_WHAT IS EXPECTED_
Please set down every entry again exactly as it stands, without the pictures.

#### RECORDED INFORMATION ####

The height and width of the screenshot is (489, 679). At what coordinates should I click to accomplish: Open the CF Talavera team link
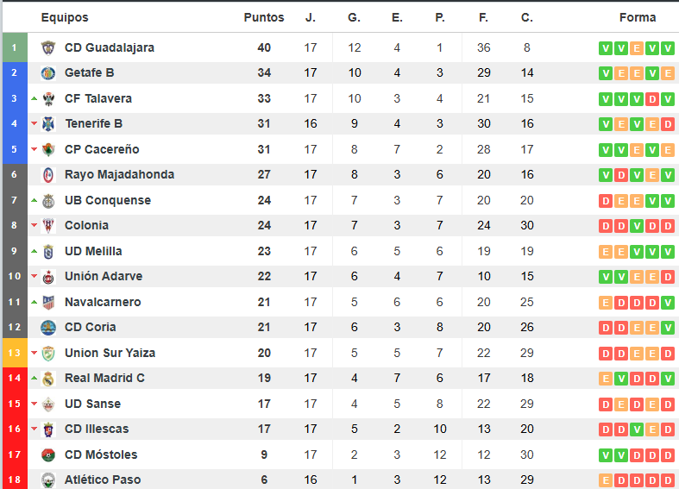pos(97,98)
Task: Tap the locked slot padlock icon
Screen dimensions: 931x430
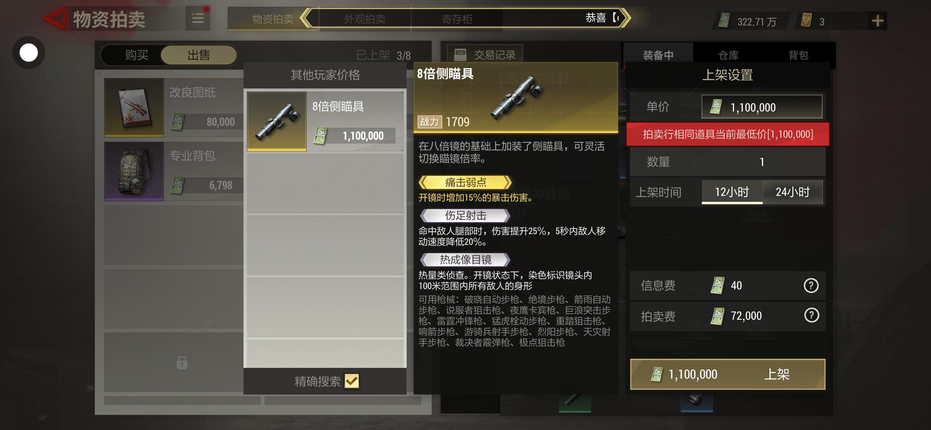Action: click(x=182, y=362)
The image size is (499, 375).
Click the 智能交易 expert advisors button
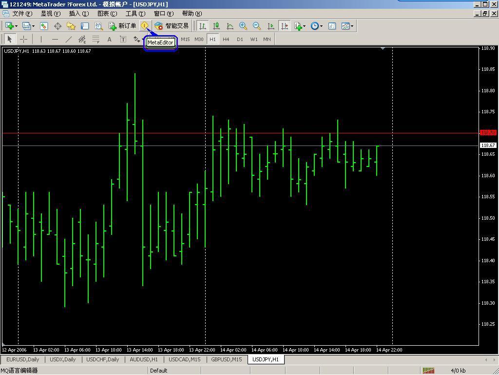(172, 26)
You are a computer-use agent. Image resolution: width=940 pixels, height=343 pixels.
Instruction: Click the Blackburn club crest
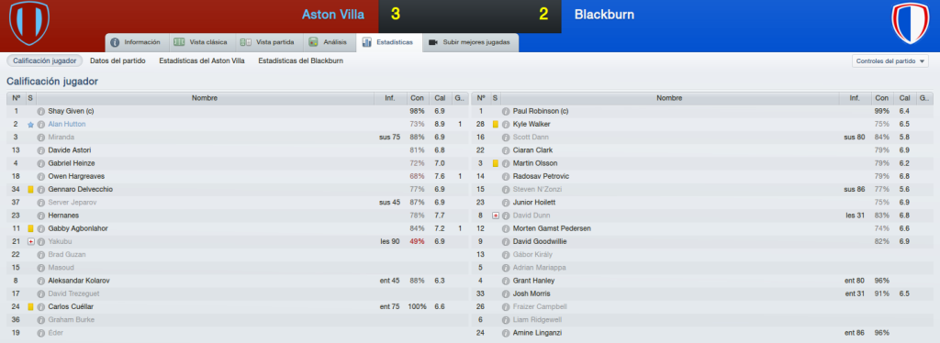[x=910, y=23]
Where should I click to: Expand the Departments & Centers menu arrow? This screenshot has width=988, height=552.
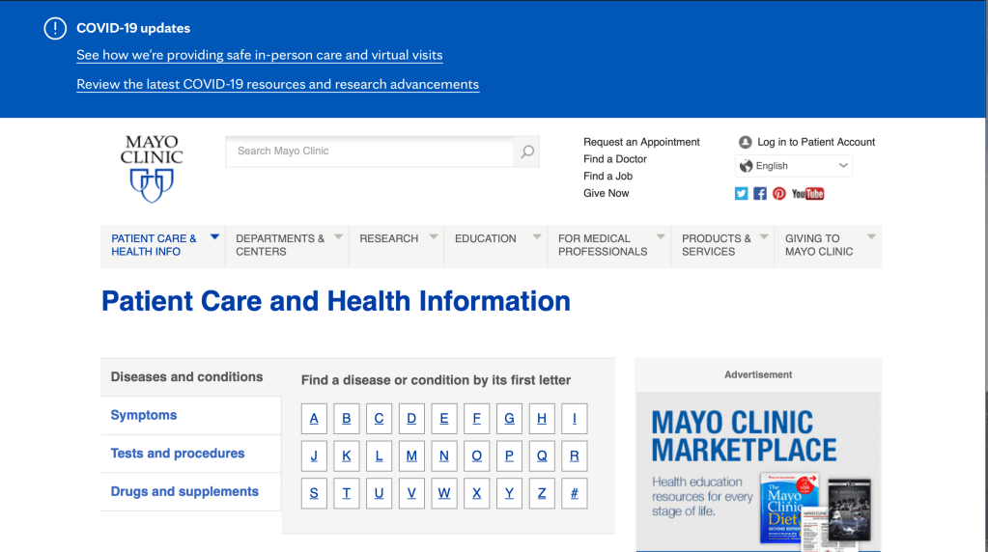tap(338, 236)
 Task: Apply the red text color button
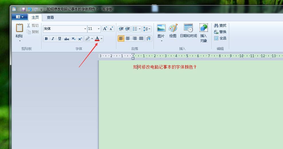97,39
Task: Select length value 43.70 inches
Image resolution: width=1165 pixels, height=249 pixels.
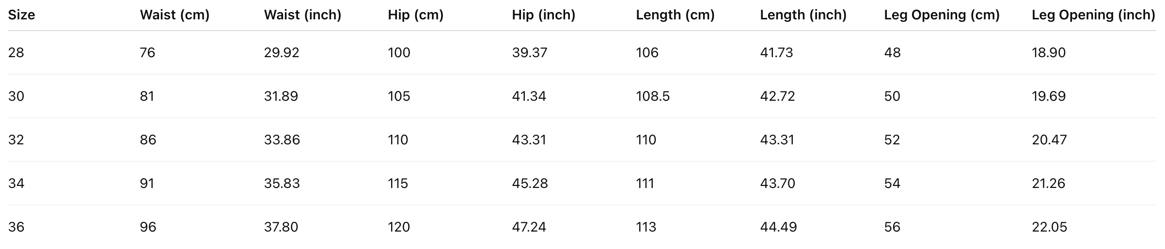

####

_RESPONSE TO THE EXERCISE_
The height and width of the screenshot is (489, 679). At what coordinates should I click to accomplish: Open the CF Talavera team link
pos(97,98)
Task: Tap the locked slot padlock icon
Screen dimensions: 931x430
Action: click(x=182, y=362)
The image size is (499, 375).
Click the 智能交易 expert advisors button
(172, 26)
You are a computer-use agent. Image resolution: width=940 pixels, height=343 pixels.
Instruction: Click the Blackburn club crest
[x=910, y=23]
Where should I click to: Expand the Departments & Centers menu arrow? This screenshot has width=988, height=552.
tap(338, 236)
 Task: Apply the red text color button
97,39
Task: Select length value 43.70 inches
Image resolution: width=1165 pixels, height=249 pixels.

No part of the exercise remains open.